Solvation Free Energies from Neural Thermodynamic Integration
B\'alint M\'at\'e, Fran\c{c}ois Fleuret, Tristan Bereau

TL;DR
This paper introduces a neural network-based method for calculating free-energy differences in molecular systems through thermodynamic integration, improving accuracy and efficiency in simulating solvation processes.
Contribution
The authors develop a neural potential that interpolates between Hamiltonians at the sample level, enabling precise free-energy calculations for complex molecular interactions.
Findings
Accurate free-energy estimates for Lennard-Jones and solvation systems
Neural thermodynamic integration matches benchmark results
Method effectively models molecular rotations and interactions
Abstract
We present a method for computing free-energy differences using thermodynamic integration with a neural network potential that interpolates between two target Hamiltonians.
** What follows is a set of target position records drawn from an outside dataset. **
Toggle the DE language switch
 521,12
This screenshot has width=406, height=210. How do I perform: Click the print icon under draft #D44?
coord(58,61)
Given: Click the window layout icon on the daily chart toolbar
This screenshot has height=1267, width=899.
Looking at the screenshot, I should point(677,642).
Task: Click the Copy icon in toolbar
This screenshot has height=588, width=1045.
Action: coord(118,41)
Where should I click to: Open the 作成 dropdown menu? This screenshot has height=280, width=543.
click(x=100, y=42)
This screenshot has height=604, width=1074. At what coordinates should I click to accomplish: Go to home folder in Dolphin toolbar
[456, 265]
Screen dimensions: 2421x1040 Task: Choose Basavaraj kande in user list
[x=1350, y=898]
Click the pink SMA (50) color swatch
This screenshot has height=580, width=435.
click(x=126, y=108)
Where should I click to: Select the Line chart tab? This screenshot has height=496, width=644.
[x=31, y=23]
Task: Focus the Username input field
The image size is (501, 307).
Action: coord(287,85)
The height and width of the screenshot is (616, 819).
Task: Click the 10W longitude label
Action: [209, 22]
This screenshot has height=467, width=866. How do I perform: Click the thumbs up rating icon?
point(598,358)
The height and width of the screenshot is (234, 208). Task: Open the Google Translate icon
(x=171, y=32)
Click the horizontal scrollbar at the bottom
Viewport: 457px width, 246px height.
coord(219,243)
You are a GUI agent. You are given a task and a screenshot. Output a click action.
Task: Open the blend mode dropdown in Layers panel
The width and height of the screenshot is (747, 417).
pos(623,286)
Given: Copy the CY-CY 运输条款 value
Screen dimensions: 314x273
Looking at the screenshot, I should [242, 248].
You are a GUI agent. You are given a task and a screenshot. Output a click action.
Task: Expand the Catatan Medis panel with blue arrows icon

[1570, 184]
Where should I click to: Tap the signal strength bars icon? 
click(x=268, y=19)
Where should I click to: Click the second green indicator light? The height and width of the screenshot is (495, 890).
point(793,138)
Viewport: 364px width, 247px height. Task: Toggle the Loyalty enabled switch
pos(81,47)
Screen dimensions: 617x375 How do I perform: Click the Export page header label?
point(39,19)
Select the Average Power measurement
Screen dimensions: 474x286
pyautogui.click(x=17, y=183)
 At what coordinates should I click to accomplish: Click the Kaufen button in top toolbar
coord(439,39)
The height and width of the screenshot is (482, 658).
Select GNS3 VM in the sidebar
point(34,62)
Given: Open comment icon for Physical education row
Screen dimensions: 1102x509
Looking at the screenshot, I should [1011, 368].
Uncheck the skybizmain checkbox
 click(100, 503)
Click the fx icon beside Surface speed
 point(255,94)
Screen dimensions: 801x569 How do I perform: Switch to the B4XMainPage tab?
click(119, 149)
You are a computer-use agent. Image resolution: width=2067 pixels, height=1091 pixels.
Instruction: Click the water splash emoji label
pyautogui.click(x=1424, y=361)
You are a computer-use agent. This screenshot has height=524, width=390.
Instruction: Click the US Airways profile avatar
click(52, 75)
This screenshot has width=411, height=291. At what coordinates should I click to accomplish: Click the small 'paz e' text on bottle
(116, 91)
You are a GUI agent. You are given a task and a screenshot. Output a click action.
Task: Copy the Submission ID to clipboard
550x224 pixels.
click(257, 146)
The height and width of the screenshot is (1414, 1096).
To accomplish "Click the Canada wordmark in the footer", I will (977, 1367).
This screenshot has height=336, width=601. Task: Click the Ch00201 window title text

The interpolation is defined at the sample distribution level, and the neural network potential is optimized to match the corresponding equilibrium potential at every intermediate time-step. Once the interpolating potentials and samples are well-aligned, the free-energy difference can be estimated using (neural) thermodynamic integration. To target molecular systems, we simultaneously couple Lennard-Jones and electrostatic interactions and model the rigid-body rotation of molecules. We report accurate results for several benchmark systems: a Lennard-Jones particle in a Lennard-Jones fluid, as well as the insertion of both water and methane solutes in a water solvent at atomistic resolution using a simple three-body…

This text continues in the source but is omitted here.